In 2023, the EEOC released guidance aimed at helping employers that use AI technology comply with federal fair employment laws. The new guidance focuses on preventing discrimination under Title VII of the Civil Rights Act (Title VII), which applies to employers with 15 or more employees and prohibits discrimination based on protected characteristics. Such guidance encourages employers to carefully review their hiring decisions and determine whether the use of AI systems to make those decisions may result in a disparate impact on groups protected under Title VII. Along with other federal agencies, the EEOC also recently issued a joint pledge to vigorously enforce Title VII and other anti-discrimination laws as the utilization of AI technology becomes more common. What’s more, 2023 saw the EEOC’s first AI-based discrimination settlement take place, in which a company in New York agreed to pay $365,000 after a lawsuit filed on behalf of more than 200 job applicants alleged that the company’s AI-powered hiring system was set up to automatically reject candidates above a certain age. Considering these developments, it’s imperative for businesses to assess their AI technology for possible biases to mitigate litigation risks and EPL losses.
Tips for Insurance Buyers
- Assess your employee handbook and related policies. Ensure you have all appropriate policies in place, including language on discrimination, harassment and retaliation.

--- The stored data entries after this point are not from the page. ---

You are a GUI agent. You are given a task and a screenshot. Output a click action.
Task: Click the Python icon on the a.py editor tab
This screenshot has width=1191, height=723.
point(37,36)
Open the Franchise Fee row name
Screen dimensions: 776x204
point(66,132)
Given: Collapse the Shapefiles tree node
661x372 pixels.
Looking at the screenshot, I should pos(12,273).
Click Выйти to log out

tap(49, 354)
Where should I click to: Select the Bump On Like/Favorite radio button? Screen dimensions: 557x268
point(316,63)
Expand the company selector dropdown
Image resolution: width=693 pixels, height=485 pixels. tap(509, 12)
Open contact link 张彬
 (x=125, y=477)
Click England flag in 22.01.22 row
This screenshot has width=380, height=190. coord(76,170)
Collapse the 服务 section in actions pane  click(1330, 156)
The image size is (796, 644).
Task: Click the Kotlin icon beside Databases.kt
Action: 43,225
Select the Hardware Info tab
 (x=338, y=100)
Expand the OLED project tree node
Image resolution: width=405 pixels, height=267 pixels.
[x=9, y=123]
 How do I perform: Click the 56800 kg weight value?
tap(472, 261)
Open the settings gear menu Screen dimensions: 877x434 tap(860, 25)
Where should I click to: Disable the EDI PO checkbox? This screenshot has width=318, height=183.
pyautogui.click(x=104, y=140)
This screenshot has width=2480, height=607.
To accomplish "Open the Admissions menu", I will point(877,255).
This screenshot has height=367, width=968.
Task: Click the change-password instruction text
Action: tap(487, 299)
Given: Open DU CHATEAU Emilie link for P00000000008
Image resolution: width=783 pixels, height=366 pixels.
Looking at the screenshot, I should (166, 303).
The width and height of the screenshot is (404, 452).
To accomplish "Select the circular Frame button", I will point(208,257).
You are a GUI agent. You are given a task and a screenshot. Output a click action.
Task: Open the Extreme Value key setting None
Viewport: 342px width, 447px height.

- Implement effective sexual harassment prevention measures (e.g., a zero-tolerance policy and a sexual harassment awareness program), reporting methods and response protocols.
- Promote diversity, acceptance and inclusion in the workplace through routine employee training. Be sure to educate staff on emerging discrimination topics (e.g., pregnancy and size discrimination) and related prevention and response measures. Take any reports of discrimination seriously.
- Document all evaluations, employee complaints and situations that result in employee termination.
- Consult legal counsel for state-specific employee wage and hour guidance, including those regarding pay transparency and wage discrimination laws.
- Evaluate the algorithms for any AI systems utilized within employment processes to prevent discriminatory decisions and ensure compliance with applicable EEOC guidance.